陆相页岩油岩相与储层孔隙特征及影响因素

doi:10.3969/j.issn.1672-7703.2025.05.006

中国石油勘探 ›› 2025, Vol. 30 ›› Issue (5): 68-86.DOI: 10.3969/j.issn.1672-7703.2025.05.006

陆相页岩油岩相与储层孔隙特征及影响因素

刘忠宝^1,2,3,沈臻欢^1,4,李鹏^1,2,3,申宝剑^1,2,3,刘雅利^1,2,3,马晓潇^1,2,3,陶佳³,李沛³,钱门辉⁴,张文涛⁴,葛小瞳³,吴舟凡⁵

1页岩油气富集机理与有效开发全国重点实验室；2中国石化页岩油气勘探开发重点实验室；3中国石油化工股份有限公司
石油勘探开发研究院；4中国石油化工股份有限公司石油勘探开发研究院无锡石油地质研究所；5中国地质大学（北京）

出版日期:2025-09-15 发布日期:2025-09-14
作者简介:刘忠宝（1978-），男，黑龙江富锦人，博士，2006年毕业于中国地质大学（北京），高级工程师，主要从事非常规油气地质、碳酸盐岩沉积储层研究工作。
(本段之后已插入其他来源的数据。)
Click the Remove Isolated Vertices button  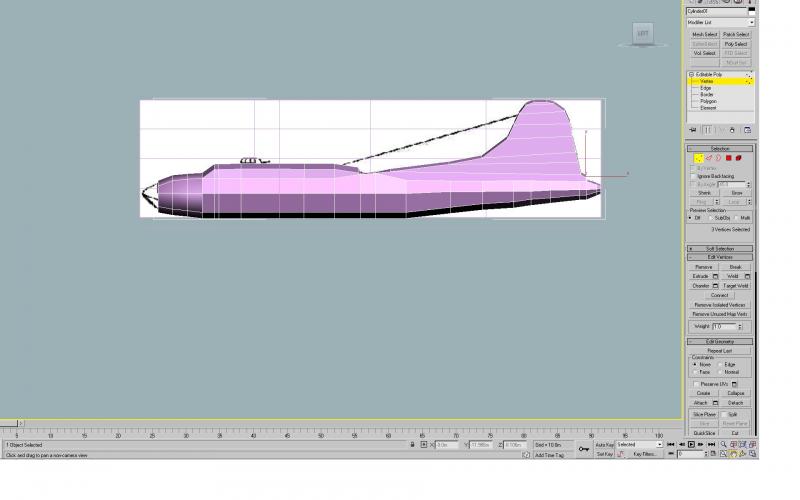[x=719, y=305]
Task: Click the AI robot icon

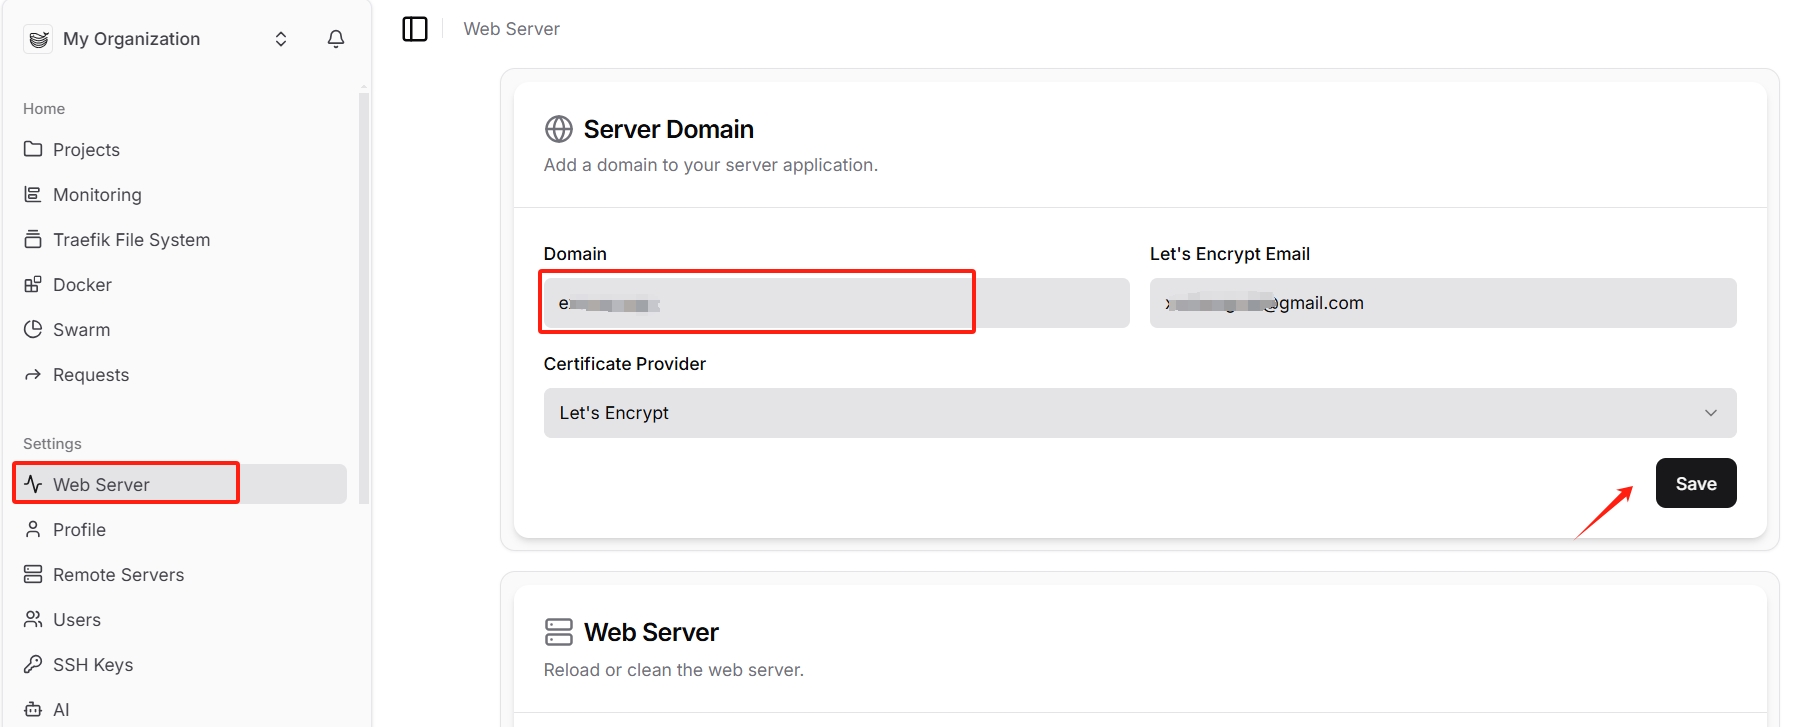Action: coord(33,709)
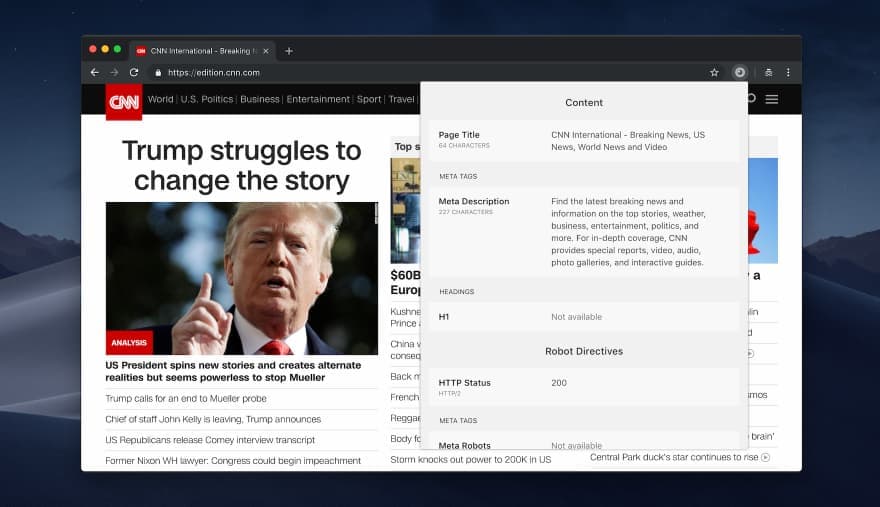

地址：北京市昌平区百沙路197号院中国石化科学技术研究中心，邮政编码：102206。
基金资助:
国家自然科学基金项目“陆相断陷湖盆页岩油富集机理与立体开发方法”（U24B6002）；中国石油化工股份有限公司基础前瞻性研究课题“混积型和基质型陆相页岩油优质储层发育机理”（P23240-3）；中国石油化工股份有限公司技术开发项目“东部断陷盆地页岩储层差异演化机制及建模”（P24207）；中国石油化工股份有限公司技术开发项目“内陆断陷湖盆断块型页岩油勘探开发关键技术”（P23189）。

Lithofacies and reservoir pore characteristics of continental shale oil and influencing factors

Liu Zhongbao^1,2,3,Shen Zhenhuan^1,4,Li Peng^1,2,3,Shen Baojian^1,2,3,Liu Yali^1,2,3,Ma Xiaoxiao^1,2,3,Tao Jia³,Li Pei³,Qian Menhui⁴,Zhang Wentao⁴,Ge Xiaotong³,Wu Zhoufan⁵

1 State Key Laboratory of Shale Oil and Gas Enrichment Mechanism and Effective Development; 2 Sinopec Key Laboratory of Shale Oil/Gas Exploration and Production Technology; 3 Sinopec Petroleum Exploration and Production Research Institute; 4 Wuxi Institute of Petroleum Geology, Sinopec Petroleum Exploration and Production Research Institute; 5 China University of Geosciences (Beijing)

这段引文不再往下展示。